Reputation: 385
I have 2 DFs:
DF1
Name | Timestamp | Value |
---|---|---|
object 1 | 2021-11-01 10:00:00 | 1. |
object 1 | 2021-11-01 11:00:00 | 1.5 |
object 2 | 2021-11-01 10:30:00 | 1.7 |
DF2
Name | Timestamp | feature |
---|---|---|
object 1 | 2021-11-01 8:00:00 | 0.9 |
object 1 | 2021-11-01 9:00:00 | 1.1 |
object 1 | 2021-11-01 9:30:00 | 1.3 |
object 1 | 2021-11-01 12:00:00 | 1. |
object 2 | 2021-11-01 10:00:00 | 1.3 |
object 2 | 2021-11-01 11:30:00 | 1.9 |
Per row from DF1, I would like to get the rolling average of the last N rows from DF2 that have the same Name
and the Timestamp
is smaller than the row I am considering. (Say N=2 in this example)
Example output should look like:
Name | Timestamp | Value | AVG of feature |
---|---|---|---|
object 1 | 2021-11-01 10:00:00 | 1. | (1.1 + 1.3)/2 |
object 1 | 2021-11-01 11:00:00 | 1.5 | (1.1 + 1.3)/2 |
object 2 | 2021-11-01 10:30:00 | 1.7 | 1.3 |
Ideally I would be able to do even weighted averages depending on time differences.
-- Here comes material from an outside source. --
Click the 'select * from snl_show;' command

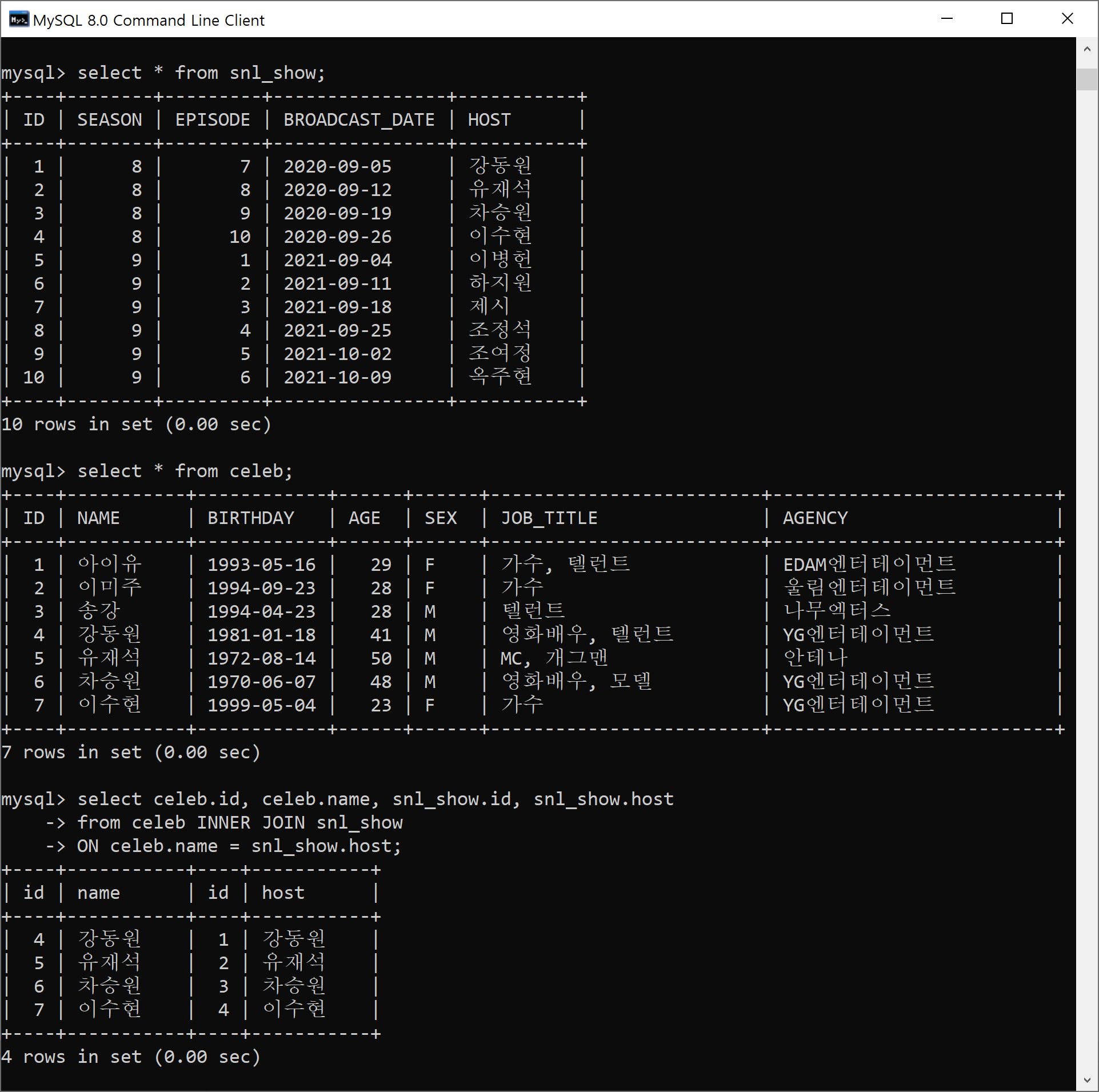[x=201, y=73]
For example
Name | Timestamp | Value | AVG of feature |
---|---|---|---|
object 1 | 2021-11-01 10:00:00 | 1. | (60min * 1.1 + 30min * 1.3)/(2 * 90min) |
object 1 | 2021-11-01 11:00:00 | 1.5 | (120min * 1.1 + 90min * 1.3)/(2 * 210min) |
object 2 | 2021-11-01 10:30:00 | 1.7 | 1.3 |
IMPORTANT: My issue is that doing an DF1.apply
is taking really long as I have big dataframes (DF1 is around twice as big as DF2). I believe the most important bottleneck is on how to find the biggest timestamp in DF2 that is smaller than the current row in DF1
Upvotes: 0
Views: 153
Reputation: 260890
You need to use pandas.merge_asof
to align the timestamps:
df1.join(pd
.merge_asof(df2.sort_values(by='Timestamp'),
df1.sort_values(by='Timestamp')
.reset_index()
.drop(columns='Value')
.rename(columns={'Timestamp': 'TS'}),
by='Name', left_on='Timestamp', right_on='TS',
direction='forward')
.assign(weight=lambda d: d['TS'].sub(d['Timestamp']).dt.total_seconds(),
feature=lambda d: d['feature'].mul(d['weight'])
)
.groupby('index').apply(lambda g: g['feature'].sum()/g['weight'].sum()/len(g))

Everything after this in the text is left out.